Nydia Westman, though billed on the film's poster, appears in an uncredited role as Briggs.

==Production==
Producer David Diamond, who teamed up actors Bela Lugosi and Boris Karloff for the 1935 film The Raven (1935), had plans to reunite the two actors in an upcoming Karloff film Bluebeard. The script for Bluebeard did not proceed as expected, leading the studio executives at Universal Pictures to put that film on hold and put Lugosi and Karloff in a different film. In August 1935, the studio announced that production on The Invisible Ray would commence with producer Edmund Grainger.

At the time of production, Universal Pictures was among reports that the studio was going to be sold. Pressure was put on the first initial director Stuart Walker who was not happy with the original script written by John Colton. Walker requested a three-day delay on the production to work on the script which was refused by Universal Studios which led to Walker leaving the production. Walker responded to trade papers on leaving the picture stating that he was enthusiastic about the film's story and the cast but he "did not feel that [he] could do the studio or [himself] justice under their conditions that came up suddenly". Walker declared that he "suggested that some other director would be better for the assignment. It was not a matter of "walking out...."" Lambert Hillyer ended up the director of the film. The film's score by Franz Waxman is predominantly original material, but includes cues from The Bride of Frankenstein (1935).

The film was initially given a budget of $166,875, an amount described in the book Universal Horrors as "a fairly lavish budget" for an "upper-class B" film. Filming began on September 17. Filming concluded on October 25 which was over-schedule and $68,000 over-budget.Walker later responded to this, retorting that "the director who did the picture started nine or ten days after I was ordered to start and finished 25 or more days after I was ordered to finish".

==Release==
The Invisible Ray was distributed by Universal Pictures on January 20, 1936. Marguerite Tazelaar of the New York Herald Tribune commented on the audiences response to the film on their viewing, stating the audience "composed largely of men, gave to the picture their respectful attention, finding the laboratories especially absorbing, and the climax vastly exciting".

The film was released on DVD as part of the Bela Lugosi Collection in 2005 along with Murders in the Rue Morgue (1932), The Black Cat (1934), The Raven (1935), and Black Friday (1940). The film was released on Blu-ray by Shout Factory as part of their "Universal Horror Collection: Vol 1" which included The Black Cat, The Raven, and Black Friday.

==Reception==
From contemporary reviews, "Char." of Variety declared that the film was not "as blood-curdling to the point achieved in some Hollywoodian efforts, but it is different and fairly entertaining". Frank Nugent of The New York Times stated that Universal had "made its newest penny dreadful with technical ingenuity and the pious hope of frightening the children... Boo right back at you, Mr. Laemmle!"

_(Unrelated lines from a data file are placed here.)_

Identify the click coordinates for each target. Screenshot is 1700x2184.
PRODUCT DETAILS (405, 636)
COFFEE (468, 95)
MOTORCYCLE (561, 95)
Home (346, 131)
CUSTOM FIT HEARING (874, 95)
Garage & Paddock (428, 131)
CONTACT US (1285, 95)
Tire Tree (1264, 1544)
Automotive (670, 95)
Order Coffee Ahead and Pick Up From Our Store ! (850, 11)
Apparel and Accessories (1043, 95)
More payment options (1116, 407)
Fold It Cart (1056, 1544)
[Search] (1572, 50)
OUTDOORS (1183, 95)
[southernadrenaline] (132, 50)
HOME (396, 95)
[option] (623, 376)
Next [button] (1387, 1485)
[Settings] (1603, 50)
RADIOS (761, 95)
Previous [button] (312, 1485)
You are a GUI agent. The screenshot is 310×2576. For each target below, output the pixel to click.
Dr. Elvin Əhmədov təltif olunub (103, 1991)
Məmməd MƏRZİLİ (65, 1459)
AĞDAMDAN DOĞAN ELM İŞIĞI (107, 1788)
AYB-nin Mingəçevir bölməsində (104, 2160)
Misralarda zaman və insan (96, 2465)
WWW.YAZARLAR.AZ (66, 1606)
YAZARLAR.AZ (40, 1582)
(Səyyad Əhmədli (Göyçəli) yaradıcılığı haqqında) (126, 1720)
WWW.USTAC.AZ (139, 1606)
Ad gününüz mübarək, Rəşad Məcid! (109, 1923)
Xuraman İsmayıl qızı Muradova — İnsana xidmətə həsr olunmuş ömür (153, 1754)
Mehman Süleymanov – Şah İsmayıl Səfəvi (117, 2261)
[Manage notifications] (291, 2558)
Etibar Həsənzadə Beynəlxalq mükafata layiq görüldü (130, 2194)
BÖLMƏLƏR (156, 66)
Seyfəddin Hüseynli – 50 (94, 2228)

From retrospective reviews, Kevin Thomas of The Los Angeles Times stated in 2005 that the film was "[s]ometimes amusingly dated" as well as that it was "also surprisingly poignant, building to a tense and dramatic climax... [A] handsome, ambitious production in which some stilted acting and dialogue add to, rather than detract from the fun".

==Legacy==
Footage of The Invisible Ray, specifically the scenes where a scientist descends into a fiery pit, was re-used in the Universal Pictures film serial The Phantom Creeps.